Olympic village bid not good news


Thursday, April 6th, 2006

Developer of ‘workplace housing’ fears results of ‘theme park for high-end’ homes

Pete McMartin
Sun

The news, trumpeted on the front page of The Vancouver Sun yesterday, sounded as if the city had just won something. It was just the opposite.

The headline was:

“$193-million Olympic village bid blows away competition.”

All that headline needed was an exclamation mark. But it was there, nonetheless, in absentia, in its implication of either “Hey, we’re world-class!” or “Hey, the world’s gone mad!” It was hard to decide which. Possibly, it was both.

No matter. It’s not good news any way you look at it.

The winning bid to develop the southeast False Creek lands — which will house the Olympic village — was $23 million above the next closest bid, which at $170 million was substantial enough. This makes what is at present a hodgepodge of outdated industrial land into the most expensive piece of residential real estate in the country, and it makes the Millennium Group, which submitted the winning bid, either (a) foolhardy or (b) prescient. Time will tell.

Howard Rotberg was not so unsure when he heard the news. He described the bid as “a disaster” for Vancouver — the latest example of the city’s drift toward high-end housing.

This is a curious view, since Rotberg is a developer. But he’s a different kind of developer.

“I used to call what I do building ‘affordable housing,’ ” Rotberg said, “but I’ve changed that. I call it building ‘workplace housing.’ “

Why “workplace” and not “affordable?”

Because he tries to build housing for the middle class, he said, families whose combined incomes are between $50,000-$100,000, and who want to live near where they work. Most people, he said, associate “affordable housing” with government-subsidized social housing for low-income people. That segment of the market has been well-serviced in Vancouver, Rotberg said.

“But we have an equally serious problem for affordable housing for what we know as the middle class.

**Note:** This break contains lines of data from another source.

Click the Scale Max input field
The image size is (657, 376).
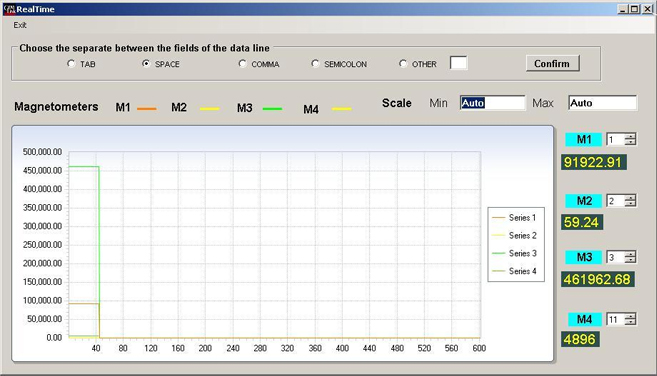coord(602,103)
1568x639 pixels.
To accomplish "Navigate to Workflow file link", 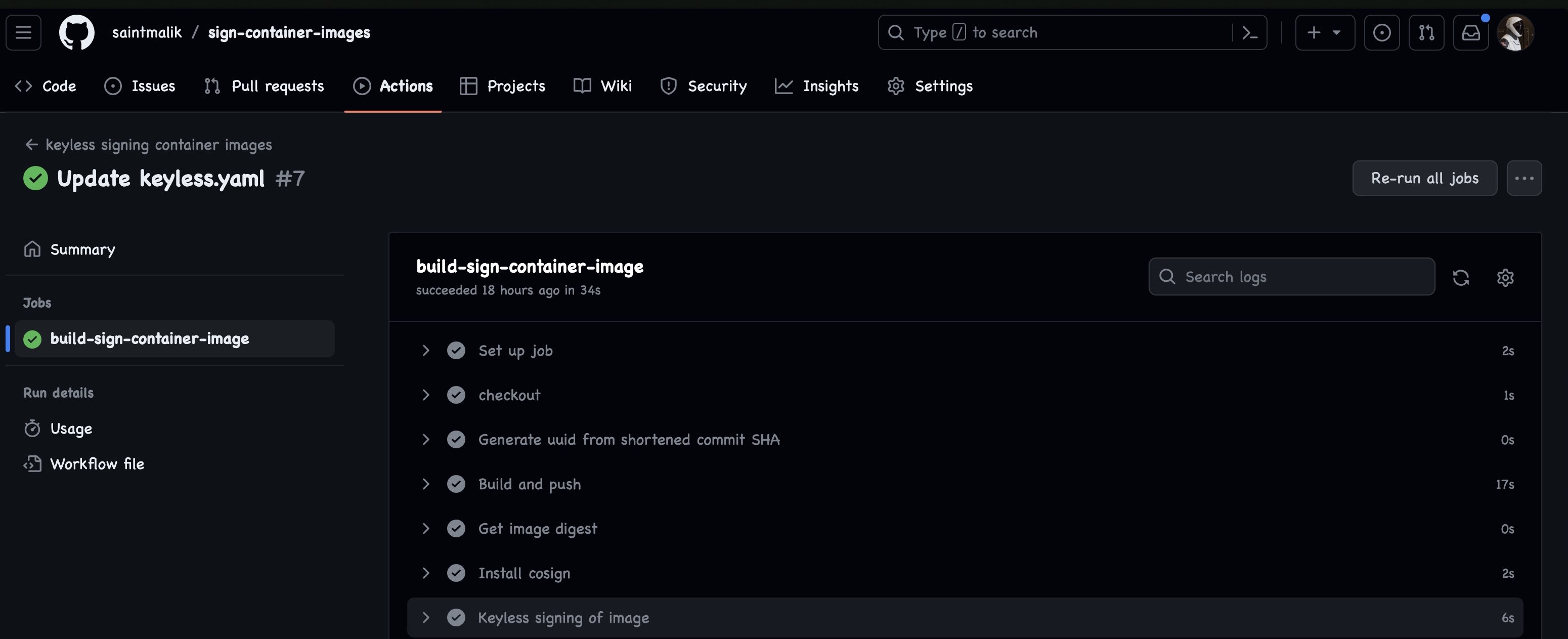I will (x=97, y=463).
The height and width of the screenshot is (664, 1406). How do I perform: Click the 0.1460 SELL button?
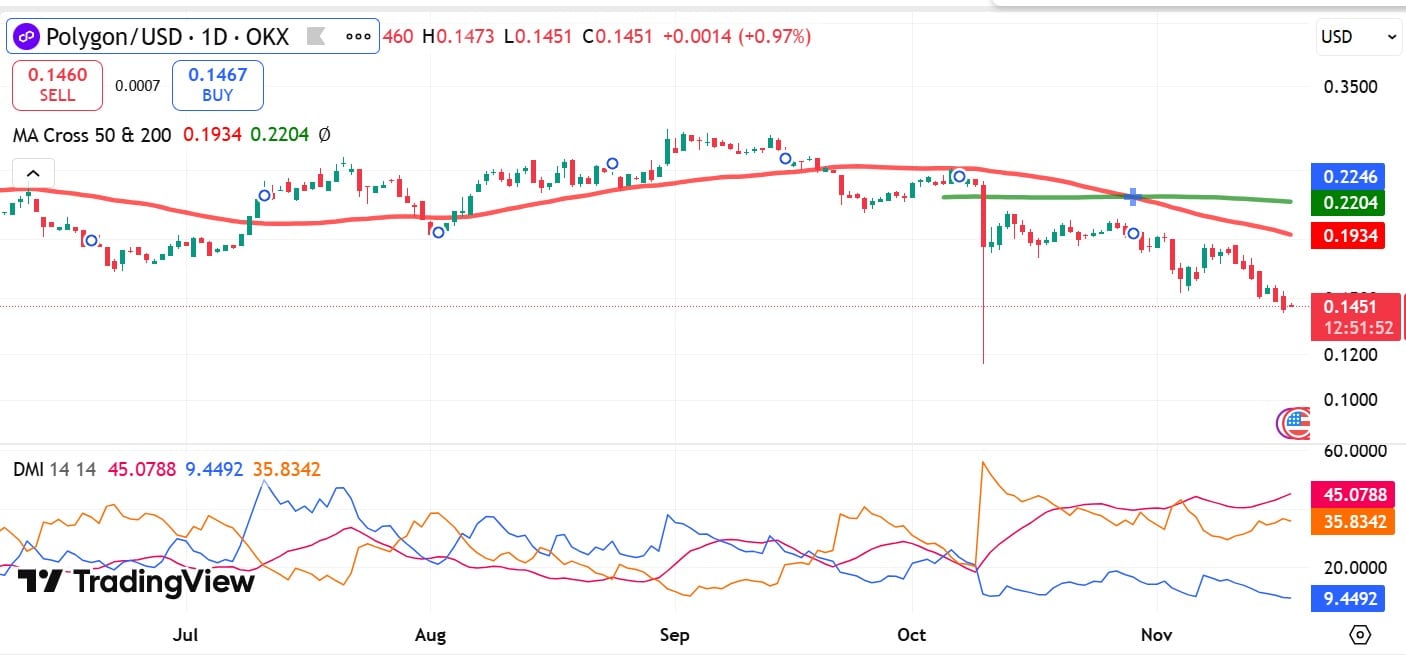(57, 85)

And for middle-class earners in the workforce — such as firemen, policemen, teachers, nurses, the people who pour your coffee, who work in the downtown offices, the salespeople who work in downtown shops — the possibility of affordable housing is increasingly becoming out of reach for them or their children here. Vancouver seems to think the [middle class] workforce should work in Vancouver but live in Surrey.”

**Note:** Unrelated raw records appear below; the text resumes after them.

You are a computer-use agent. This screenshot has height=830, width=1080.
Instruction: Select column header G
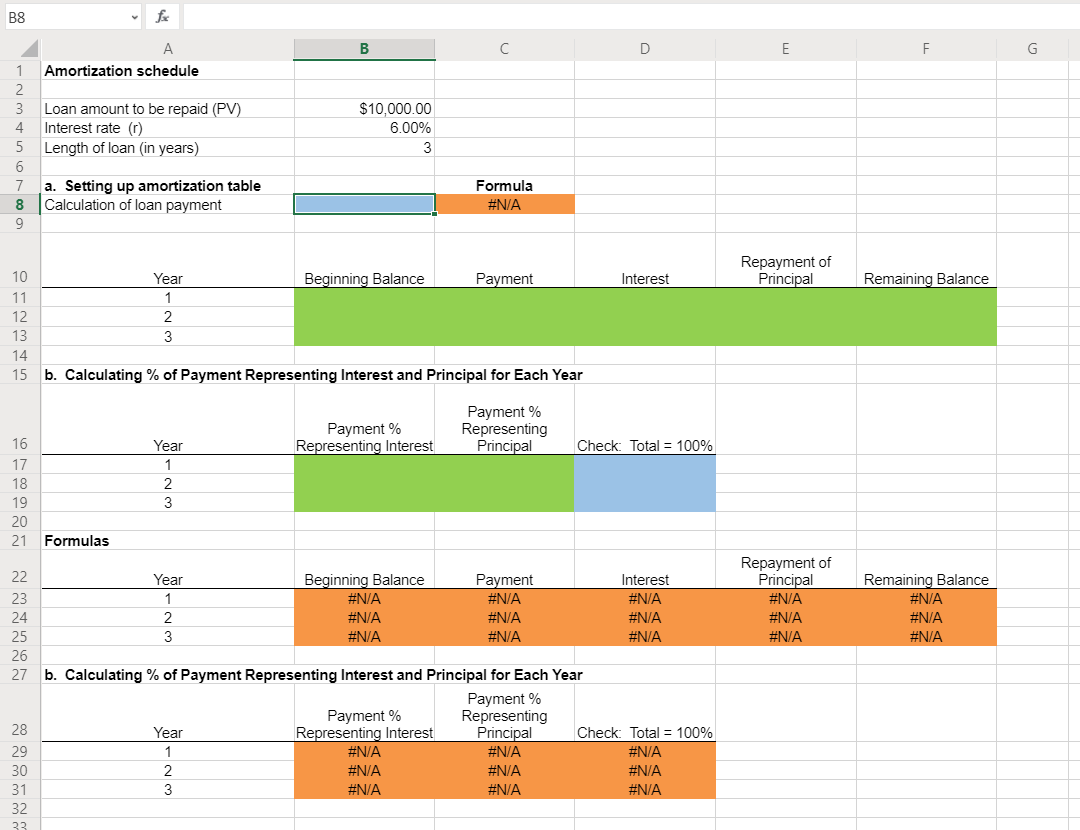1032,48
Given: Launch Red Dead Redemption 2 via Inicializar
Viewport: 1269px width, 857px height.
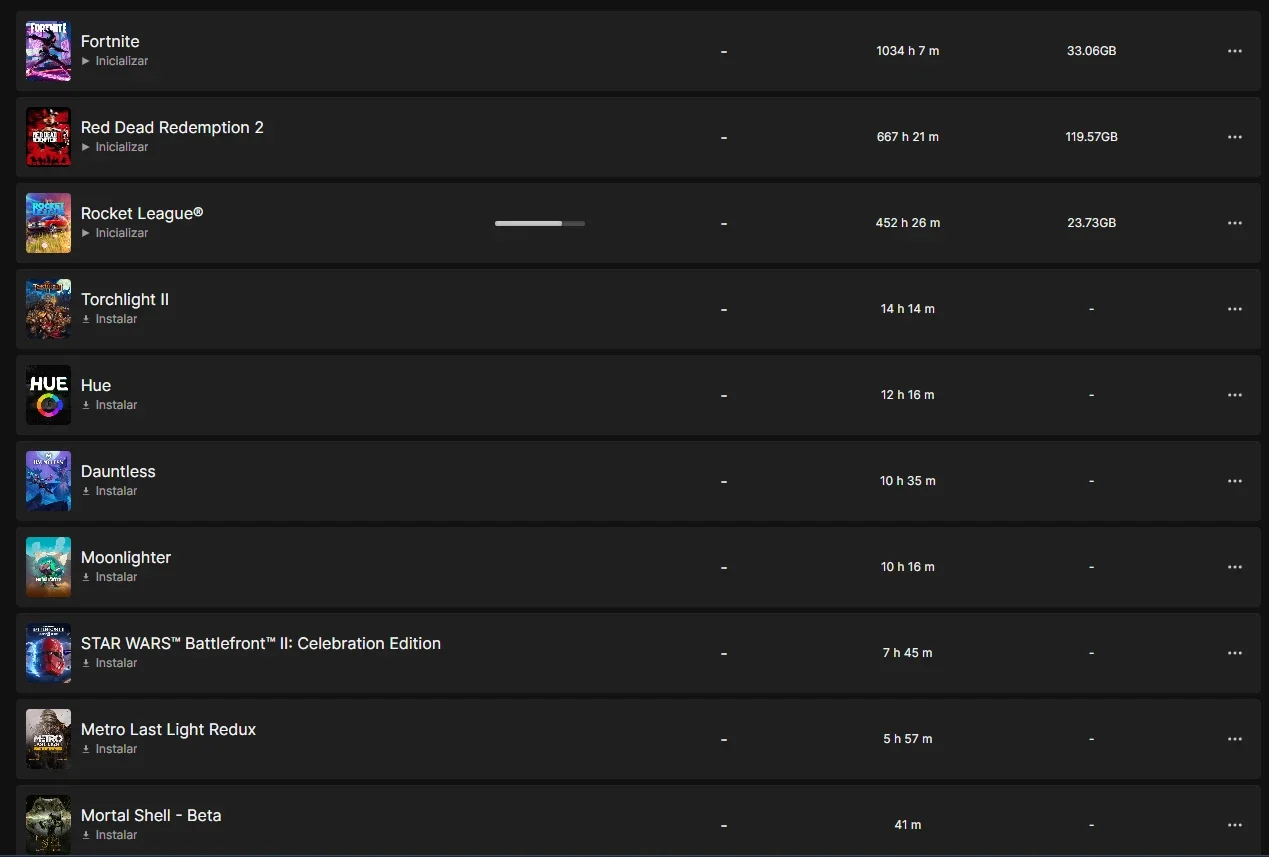Looking at the screenshot, I should click(115, 147).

Which is to say, there is such a thing as affordable housing for the middle class: It’s called the suburbs. But that, Rotberg said, creates a whole new range of problems for the urban landscape and the people who live in it — long commute times, pollution, traffic congestion, stress, high debt load, and possibly worst of all, an increasing stratification of society. High housing and land prices dictate that developers and home buyers maximize the worth of their properties, which squeezes out more modest housing, which turns cities like Vancouver, he said, into “something of a theme park for high-end housing.”

“You can see it in cities like Paris. The inner city is this beautiful theme park of expensive housing. But outside the inner city, it’s a different story. You send all your troubles to the peripheries, and you don’t care about your young. And what’s happening there? The outer areas of Paris are surrounded by grim suburbs. The young there are rioting.

“We must do something to make sure that doesn’t happen here because this theme park will not stay like this here forever.”

His company, Rotberg Development Group, has done almost all its work in southern Ontario, where he used to practise law specializing in real estate. Government policies there are more conducive to the work he does, he said, and his most recent project was the conversion of an old fire department headquarters in Kitchener.

Working with the CMHC’s Residential Rehabilitation Assistance program, which provides loans to developers, he built 19 affordable units that, because of built-in income criteria and rent caps, meant the units went to middle-class earners. The City of Kitchener sold him the land at a fair price, he said, because it made a political decision to get that kind of housing built.

But the most enlightened policies for the building of affordable workplace housing, he said, originate in the U.S. There, governments have pioneered a variety of policies to create workplace housing for the middle class: community land trusts that set aside portions of land; demolition levies against buyers who tear down modest homes to put up high-end residences; affordable housing investment funds, which can give investors returns of 12 to 16 per cent (Rotberg cited the Genesis Workforce Housing Fund in Los Angeles, which specializes in downtown townhomes for middle-income earners); flexible zoning laws that introduce a mix of housing into single-family residential neighbourhoods, or allow residences among industrial or commercial properties.

“Our zoning bylaws have to move into the 21st century,” Rotberg said. “The effect of single-family zoning is meant to maintain your property values. You don’t want denser properties or guys who drive pickup trucks near you, because that would affect your property values. And I understand why people don’t want that.

“However, in our effort to give everybody increases in property values — which, in my opinion, are now obscene — we are no longer living in a real world.”